> **EXERCISE INSTRUCTIONS**: Copy every line from the one containing "1388x617 pixels. Task: Select" through the end of the listing, requests included, and add 77 to each coordinate in the answers.

[Listing for pointing at text and elements]

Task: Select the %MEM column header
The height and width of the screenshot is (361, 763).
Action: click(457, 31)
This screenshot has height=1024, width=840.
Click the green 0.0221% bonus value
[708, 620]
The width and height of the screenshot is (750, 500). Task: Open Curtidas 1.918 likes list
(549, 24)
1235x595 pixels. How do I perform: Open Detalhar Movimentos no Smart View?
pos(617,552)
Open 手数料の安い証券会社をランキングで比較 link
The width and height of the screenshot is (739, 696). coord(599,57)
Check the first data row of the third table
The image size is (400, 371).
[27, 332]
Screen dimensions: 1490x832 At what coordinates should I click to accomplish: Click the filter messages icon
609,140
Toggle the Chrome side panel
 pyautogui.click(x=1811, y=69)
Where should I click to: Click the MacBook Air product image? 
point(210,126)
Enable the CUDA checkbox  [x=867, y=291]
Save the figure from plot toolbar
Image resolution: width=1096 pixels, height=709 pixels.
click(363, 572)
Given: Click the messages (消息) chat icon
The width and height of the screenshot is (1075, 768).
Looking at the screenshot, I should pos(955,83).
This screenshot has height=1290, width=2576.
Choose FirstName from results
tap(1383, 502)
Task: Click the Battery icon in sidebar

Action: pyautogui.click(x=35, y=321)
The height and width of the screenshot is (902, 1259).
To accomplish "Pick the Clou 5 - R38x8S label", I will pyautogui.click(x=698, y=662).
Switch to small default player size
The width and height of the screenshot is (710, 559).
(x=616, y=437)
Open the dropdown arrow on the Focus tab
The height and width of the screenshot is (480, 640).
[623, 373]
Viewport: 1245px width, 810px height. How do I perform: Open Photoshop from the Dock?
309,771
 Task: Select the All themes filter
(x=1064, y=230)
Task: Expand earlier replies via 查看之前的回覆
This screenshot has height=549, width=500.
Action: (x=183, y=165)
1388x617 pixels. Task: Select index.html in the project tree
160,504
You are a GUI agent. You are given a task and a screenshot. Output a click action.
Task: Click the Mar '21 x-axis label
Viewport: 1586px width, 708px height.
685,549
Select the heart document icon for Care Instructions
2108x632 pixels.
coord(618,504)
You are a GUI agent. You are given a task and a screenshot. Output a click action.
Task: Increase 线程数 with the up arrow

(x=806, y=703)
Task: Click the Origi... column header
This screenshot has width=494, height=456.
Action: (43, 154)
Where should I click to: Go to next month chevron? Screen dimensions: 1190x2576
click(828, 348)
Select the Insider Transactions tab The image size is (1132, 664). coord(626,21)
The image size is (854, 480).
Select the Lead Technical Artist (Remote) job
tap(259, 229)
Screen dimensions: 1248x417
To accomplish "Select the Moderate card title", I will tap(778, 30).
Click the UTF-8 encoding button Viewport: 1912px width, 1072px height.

> **THE COMPLETED TASK**:
1388x617 pixels. Task: Select index.html in the project tree
237,581
You are a GUI agent. You are given a task and a screenshot. Output a click action.
Task: Click the Mar '21 x-axis label
Viewport: 1586px width, 708px height.
762,626
Select the heart document icon for Care Instructions
2108x632 pixels.
coord(695,581)
You are a GUI agent. You are given a task and a screenshot. Output a click action.
Task: Increase 线程数 with the up arrow

(x=883, y=780)
Task: Click the Origi... column header
This screenshot has width=494, height=456.
Action: (120, 231)
Where should I click to: Go to next month chevron? Screen dimensions: 1190x2576
click(905, 425)
Select the Insider Transactions tab The image size is (1132, 664). coord(703,98)
The image size is (854, 480).
Select the Lead Technical Artist (Remote) job
tap(336, 306)
Screen dimensions: 1248x417
To accomplish "Select the Moderate card title", I will tap(855, 107).
Click the UTF-8 encoding button Viewport: 1912px width, 1072px height.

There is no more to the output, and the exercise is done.